SamrtCookie commented Jan 29, 2025

Describe the bug

I have a running model with incremental materialization on Databricks:

{{ config(materialized='incremental',
        unique_key='key',
        incremental_strategy = 'merge',
        on_schema_change= 'sync_all_columns') }}
and I am executing this query:
 select new.*,
    case when d.IS_OBSOLETE =1 then FALSE else TRUE end as ACTIVE
    from
        {{source('schemaA', 'tableB')}} as new
    left join {{source('schemaB', 'tableC')}} as d 
    on d.id= new.id
{% if is_incremental() %}

    LEFT JOIN
        {{ this }} AS old
    ON
        old.key= new.key

{% endif %}

I it is keep failing since I upgraded the dbt-databricks to version 1.9.1

Steps To Reproduce

I have created my source schemas as variables and target schemas for each model directory all in dbt-project.yml and catalogs in profiles.yml !
using compute with below configurations:
(I tried it firstly with lower run time versions for data bricks like 13 and after that as below I used 16 but no difference in the results

job_clusters:
        - job_cluster_key: Compute_cluster
          new_cluster:
            node_type_id: Standard_D4ds_v5
            num_workers: 1
            spark_version: 16.0.x-scala2.12 #15.4.x-scala2.12
            autotermination_minutes: 10
            spark_env_vars:
              "DATABRICKS_HOST": "{{secrets/A/DATABRICKS_HOST}}"
              "DATABRICKS_TOKEN": "{{secrets/A/${bundle.target}_DATABRICKS_TOKEN}}"
              "DATABRICKS_SQL_WAREHOUSE": /sql/1.0/warehouses/${var.DATABRICKS_SQL_WAREHOUSE}
            spark_conf:
              "spark.databricks.unityCatalog.enabled": "true"
              "spark.databricks.delta.autoOptimize.optimizeWrite": "true"
              "spark.databricks.delta.autoOptimize.autoCompact": "true"
              "spark.sql.adaptive.enabled": "true"
              "spark.sql.adaptive.coalescePartitions.enabled": "true"
              "spark.sql.adaptive.localShuffleReader.enabled": "true"
              "spark.sql.adaptive.skewJoin.enabled": "true"

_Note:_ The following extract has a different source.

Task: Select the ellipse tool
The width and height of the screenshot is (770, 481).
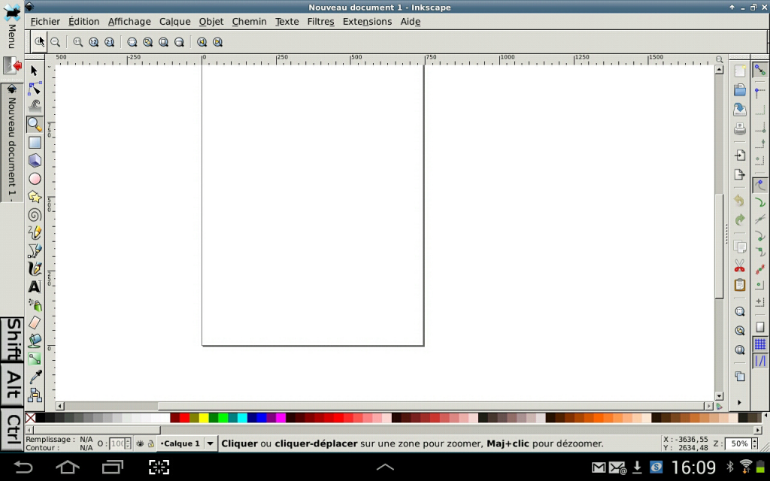Action: pos(34,178)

and using dbt-databricks 1.9.1 facing this error:

Compilation Error in model dim_market_delivery (models/A/mymodel.sql)
  'dbt.adapters.databricks.relation.DatabricksRelation object' has no attribute 'catalog'

Expected behavior

As soon as I downgrade dbt-databricks to the 1.8.7 version everything will go well and error-free.

Screenshots and log output

 Completed with 1 error, 0 partial successes, and 0 warnings:
13:36:02  
13:36:02    Compilation Error in model dim_market_delivery (models/A/mymodel.sql)
  'dbt.adapters.databricks.relation.DatabricksRelation object' has no attribute 'catalog'
13:36:02  

System information

The output of dbt --version:

13:35:41  Running with dbt=1.9.1
13:35:41  Updating lock file in file path: /tmp/tmp-dbt-run-320706426674297/DBT/Nielsen/package-lock.yml
13:35:41  Installing dbt-labs/dbt_utils
13:35:42  Installed from version 1.3.0
13:35:42  Up to date!

+ dbt run --select nielsen_to_sp --target=dev --profiles-dir=./../
13:35:43  Running with dbt=1.9.1

The operating system you're using:

The output of python --version:
3.10

Additional context

Add any other context about the problem here.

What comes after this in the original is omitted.